Screen Shot 2015-10-05 at 13.47.35Spotting when you might be getting stale and how to freshen up.

Renewal is an important part of personal development and it seems to be a theme for many of the people I work with. There is the very real potential to get slightly bored with doing the same things, or run out of ideas at any stage of your medical career, despite how busy you are. Obviously there are huge challenges at a day to day level for doctors currently, but it is important to recognise when you need a refresh in order to avoid starting to burn out.

Some of the signs that people describe having are; low energy, lack of interest and a feeling that they are not fulfilled. Left un-checked this can descend into low esteem, poor morale and unhappy working relationships.

This is difficult because Doctors are expected to manage their own careers and develop the non-clinical interests and ideas away from their clinical base; whether it be education, management, research or organisational development.
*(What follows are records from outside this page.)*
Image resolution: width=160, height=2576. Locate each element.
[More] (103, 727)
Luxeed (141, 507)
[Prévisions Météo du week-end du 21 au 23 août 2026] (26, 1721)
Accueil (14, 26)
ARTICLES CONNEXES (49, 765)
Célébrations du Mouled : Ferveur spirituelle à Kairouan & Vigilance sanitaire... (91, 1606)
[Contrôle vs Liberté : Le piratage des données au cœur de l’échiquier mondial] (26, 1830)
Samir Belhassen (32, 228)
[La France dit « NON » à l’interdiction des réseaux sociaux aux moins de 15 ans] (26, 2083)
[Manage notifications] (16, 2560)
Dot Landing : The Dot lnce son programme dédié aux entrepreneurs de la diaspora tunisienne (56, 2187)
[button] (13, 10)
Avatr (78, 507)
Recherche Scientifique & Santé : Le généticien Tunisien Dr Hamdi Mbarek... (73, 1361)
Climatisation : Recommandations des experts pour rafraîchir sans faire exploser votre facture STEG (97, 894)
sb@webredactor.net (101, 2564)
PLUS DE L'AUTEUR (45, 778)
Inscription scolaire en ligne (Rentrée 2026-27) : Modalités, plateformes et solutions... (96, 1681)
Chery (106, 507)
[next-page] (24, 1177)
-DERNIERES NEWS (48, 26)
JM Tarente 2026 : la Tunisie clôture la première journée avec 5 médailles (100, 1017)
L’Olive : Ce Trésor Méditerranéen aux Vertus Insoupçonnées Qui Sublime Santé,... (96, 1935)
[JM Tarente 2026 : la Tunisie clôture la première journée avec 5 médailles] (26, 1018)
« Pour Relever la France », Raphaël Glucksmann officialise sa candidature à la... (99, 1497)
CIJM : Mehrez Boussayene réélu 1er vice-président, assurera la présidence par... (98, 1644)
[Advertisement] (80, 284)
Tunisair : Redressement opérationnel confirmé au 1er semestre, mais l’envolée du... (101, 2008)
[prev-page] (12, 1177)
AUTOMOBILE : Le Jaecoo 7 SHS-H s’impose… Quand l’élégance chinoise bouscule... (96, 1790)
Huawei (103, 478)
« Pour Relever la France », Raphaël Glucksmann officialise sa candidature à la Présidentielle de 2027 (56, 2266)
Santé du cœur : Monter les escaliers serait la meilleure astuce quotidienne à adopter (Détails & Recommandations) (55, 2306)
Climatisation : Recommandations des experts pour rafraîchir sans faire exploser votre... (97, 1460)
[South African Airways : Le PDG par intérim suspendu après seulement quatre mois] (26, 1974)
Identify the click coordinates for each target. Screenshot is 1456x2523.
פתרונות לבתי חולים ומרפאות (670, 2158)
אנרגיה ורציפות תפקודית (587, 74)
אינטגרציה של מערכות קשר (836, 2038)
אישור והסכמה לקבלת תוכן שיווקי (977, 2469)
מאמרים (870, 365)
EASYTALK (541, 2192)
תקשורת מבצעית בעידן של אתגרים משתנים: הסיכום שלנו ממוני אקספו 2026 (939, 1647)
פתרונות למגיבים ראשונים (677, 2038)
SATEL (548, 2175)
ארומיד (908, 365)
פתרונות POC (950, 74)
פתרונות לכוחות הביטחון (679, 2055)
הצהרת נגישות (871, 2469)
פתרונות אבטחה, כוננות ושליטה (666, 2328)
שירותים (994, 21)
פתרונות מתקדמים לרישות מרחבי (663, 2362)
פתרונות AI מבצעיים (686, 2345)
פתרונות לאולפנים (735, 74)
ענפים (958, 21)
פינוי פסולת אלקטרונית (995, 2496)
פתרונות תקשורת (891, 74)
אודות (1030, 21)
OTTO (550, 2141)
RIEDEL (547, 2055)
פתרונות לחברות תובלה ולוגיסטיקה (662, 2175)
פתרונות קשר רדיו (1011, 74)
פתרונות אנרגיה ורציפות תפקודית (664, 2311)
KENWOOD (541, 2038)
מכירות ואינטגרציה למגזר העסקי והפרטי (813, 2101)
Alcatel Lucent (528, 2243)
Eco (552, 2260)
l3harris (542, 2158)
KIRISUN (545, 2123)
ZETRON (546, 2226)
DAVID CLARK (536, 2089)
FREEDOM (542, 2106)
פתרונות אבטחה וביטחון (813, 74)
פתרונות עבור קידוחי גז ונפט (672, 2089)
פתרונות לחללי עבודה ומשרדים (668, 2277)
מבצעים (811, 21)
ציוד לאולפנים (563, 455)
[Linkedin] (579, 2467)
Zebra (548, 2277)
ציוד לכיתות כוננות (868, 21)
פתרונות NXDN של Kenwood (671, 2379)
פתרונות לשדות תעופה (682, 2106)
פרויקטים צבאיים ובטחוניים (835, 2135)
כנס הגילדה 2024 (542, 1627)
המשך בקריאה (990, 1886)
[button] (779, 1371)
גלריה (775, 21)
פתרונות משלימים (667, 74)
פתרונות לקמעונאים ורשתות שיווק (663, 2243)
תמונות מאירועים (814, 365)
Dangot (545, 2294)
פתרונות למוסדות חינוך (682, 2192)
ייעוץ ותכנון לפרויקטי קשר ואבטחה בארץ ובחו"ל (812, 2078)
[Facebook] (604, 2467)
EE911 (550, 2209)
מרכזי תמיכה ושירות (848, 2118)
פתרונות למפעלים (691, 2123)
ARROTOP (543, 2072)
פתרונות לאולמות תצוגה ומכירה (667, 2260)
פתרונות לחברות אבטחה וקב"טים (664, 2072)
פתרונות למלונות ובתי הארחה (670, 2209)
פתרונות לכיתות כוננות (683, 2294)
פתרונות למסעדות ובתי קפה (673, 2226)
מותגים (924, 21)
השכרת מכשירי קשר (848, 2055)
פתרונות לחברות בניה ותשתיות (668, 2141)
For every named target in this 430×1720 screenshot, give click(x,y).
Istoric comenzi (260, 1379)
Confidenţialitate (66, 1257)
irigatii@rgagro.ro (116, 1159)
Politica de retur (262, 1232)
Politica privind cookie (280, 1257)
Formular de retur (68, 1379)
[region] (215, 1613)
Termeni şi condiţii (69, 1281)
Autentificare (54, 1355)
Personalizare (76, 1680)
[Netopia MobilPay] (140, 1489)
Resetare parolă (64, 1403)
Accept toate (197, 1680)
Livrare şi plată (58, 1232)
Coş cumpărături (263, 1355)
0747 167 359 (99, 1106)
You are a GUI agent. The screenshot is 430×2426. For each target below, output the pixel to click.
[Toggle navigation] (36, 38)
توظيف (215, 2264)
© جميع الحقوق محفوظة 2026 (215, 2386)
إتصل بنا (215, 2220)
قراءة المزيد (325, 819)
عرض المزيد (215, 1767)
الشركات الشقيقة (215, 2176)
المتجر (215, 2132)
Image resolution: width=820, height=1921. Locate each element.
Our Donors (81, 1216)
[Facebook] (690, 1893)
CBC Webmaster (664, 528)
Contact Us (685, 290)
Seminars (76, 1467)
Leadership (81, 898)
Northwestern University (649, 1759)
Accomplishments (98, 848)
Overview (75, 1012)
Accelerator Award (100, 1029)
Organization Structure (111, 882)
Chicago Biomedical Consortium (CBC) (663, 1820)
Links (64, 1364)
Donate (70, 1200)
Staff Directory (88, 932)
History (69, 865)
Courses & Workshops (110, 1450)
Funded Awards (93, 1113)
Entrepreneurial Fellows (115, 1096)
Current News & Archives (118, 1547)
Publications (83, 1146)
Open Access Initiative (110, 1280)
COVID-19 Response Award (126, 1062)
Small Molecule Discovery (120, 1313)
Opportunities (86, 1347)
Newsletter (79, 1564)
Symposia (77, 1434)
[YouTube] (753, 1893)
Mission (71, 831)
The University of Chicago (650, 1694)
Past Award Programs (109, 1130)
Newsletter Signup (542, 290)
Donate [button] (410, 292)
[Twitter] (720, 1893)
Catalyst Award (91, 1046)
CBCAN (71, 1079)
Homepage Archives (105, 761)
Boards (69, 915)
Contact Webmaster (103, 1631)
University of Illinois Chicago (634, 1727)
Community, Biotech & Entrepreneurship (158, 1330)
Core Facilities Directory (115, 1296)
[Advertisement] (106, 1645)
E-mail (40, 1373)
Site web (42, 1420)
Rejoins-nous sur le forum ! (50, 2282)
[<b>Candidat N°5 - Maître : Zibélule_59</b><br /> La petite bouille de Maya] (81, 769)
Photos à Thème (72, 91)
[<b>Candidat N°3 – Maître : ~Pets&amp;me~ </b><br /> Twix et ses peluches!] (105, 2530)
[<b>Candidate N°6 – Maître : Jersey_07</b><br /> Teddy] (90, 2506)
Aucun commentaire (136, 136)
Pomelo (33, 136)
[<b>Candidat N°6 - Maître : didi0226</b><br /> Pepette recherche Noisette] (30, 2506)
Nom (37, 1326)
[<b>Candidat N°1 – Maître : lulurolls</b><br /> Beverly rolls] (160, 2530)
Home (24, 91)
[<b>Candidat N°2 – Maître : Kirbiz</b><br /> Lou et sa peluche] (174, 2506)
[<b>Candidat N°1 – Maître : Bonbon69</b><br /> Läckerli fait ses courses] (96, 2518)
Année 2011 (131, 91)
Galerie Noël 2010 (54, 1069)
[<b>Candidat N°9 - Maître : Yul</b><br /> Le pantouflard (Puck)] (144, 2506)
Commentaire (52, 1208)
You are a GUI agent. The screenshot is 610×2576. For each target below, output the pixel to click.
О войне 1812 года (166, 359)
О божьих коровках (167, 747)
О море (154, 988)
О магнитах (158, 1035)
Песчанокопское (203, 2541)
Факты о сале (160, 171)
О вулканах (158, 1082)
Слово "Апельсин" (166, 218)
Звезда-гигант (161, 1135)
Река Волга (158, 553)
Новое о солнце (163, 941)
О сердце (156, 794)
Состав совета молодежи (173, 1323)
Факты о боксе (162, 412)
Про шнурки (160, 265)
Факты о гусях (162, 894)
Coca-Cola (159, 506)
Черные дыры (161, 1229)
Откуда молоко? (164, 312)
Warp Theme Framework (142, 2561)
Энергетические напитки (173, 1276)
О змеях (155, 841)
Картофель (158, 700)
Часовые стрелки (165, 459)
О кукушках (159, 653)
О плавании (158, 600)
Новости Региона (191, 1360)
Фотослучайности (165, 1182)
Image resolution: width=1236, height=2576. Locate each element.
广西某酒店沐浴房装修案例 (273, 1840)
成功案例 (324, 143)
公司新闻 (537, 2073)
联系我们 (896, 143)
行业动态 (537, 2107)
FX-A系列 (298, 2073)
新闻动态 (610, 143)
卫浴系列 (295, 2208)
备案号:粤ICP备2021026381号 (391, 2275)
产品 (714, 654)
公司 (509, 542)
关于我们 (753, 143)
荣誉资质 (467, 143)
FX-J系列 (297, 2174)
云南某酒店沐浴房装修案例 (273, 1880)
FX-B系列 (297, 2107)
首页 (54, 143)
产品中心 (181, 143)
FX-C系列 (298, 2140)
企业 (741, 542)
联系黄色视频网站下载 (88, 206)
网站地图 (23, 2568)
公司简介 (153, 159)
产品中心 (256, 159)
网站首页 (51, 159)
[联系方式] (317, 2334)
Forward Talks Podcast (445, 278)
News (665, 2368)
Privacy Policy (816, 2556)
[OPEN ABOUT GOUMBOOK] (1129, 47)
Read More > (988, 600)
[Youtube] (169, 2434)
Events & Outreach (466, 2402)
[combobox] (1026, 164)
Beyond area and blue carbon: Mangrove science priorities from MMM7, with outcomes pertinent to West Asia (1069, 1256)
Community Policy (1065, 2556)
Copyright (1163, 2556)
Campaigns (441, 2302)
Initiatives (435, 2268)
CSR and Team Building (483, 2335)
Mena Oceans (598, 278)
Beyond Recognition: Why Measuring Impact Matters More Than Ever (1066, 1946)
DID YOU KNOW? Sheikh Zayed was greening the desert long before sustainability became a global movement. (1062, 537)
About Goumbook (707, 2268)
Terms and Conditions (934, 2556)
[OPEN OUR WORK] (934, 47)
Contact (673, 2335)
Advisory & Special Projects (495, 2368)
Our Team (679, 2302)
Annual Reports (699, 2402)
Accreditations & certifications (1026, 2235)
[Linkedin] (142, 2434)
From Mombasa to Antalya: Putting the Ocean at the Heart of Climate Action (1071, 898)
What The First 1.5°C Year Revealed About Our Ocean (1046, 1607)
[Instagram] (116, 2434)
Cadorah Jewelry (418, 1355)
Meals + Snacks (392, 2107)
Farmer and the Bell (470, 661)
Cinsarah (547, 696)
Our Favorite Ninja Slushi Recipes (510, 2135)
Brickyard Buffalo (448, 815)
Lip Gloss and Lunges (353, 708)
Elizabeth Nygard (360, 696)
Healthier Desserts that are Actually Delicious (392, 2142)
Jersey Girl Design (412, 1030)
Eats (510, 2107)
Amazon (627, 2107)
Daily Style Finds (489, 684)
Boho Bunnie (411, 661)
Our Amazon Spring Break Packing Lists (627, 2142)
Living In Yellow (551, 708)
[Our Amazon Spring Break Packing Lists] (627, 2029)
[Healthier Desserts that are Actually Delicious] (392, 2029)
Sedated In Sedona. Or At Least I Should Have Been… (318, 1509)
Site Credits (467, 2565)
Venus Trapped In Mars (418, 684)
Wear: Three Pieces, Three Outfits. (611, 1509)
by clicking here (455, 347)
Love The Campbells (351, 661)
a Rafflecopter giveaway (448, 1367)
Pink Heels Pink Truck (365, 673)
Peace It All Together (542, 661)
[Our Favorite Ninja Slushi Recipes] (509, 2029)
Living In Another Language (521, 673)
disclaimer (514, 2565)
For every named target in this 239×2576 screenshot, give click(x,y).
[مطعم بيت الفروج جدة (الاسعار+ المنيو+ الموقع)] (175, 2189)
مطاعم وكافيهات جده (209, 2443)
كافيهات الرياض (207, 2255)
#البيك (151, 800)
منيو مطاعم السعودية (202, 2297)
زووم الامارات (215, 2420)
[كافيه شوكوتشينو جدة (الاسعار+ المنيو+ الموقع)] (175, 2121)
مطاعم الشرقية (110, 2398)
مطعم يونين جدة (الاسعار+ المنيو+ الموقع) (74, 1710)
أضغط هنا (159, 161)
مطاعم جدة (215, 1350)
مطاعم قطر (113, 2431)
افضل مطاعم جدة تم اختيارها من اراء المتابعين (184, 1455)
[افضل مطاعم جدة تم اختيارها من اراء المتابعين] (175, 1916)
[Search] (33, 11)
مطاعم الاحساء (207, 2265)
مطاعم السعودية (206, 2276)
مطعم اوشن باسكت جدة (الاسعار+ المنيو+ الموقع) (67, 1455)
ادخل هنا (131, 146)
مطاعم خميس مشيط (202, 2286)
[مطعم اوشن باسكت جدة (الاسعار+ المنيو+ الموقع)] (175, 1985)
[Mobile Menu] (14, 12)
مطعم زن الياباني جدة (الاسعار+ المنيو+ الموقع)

But there is no clear pathway or training and development to access. On the flip side, as doctors you do have relative autonomy to explore options, as long as you priortise yourself.

In order to access the right opportunities or spot the potential in new areas, you need to know what matters to you and what is of interest.

Take time out to establish:

  • Your personal values
  • How you like to learn
  • What you have learnt about yourself and your work
  • What skills you have gained
  • What you would like to get better at or improve
  • What you would like to be a part of

Clarifying for yourself the above will help you identify what you are and are not interested in, and how you would like to make a change.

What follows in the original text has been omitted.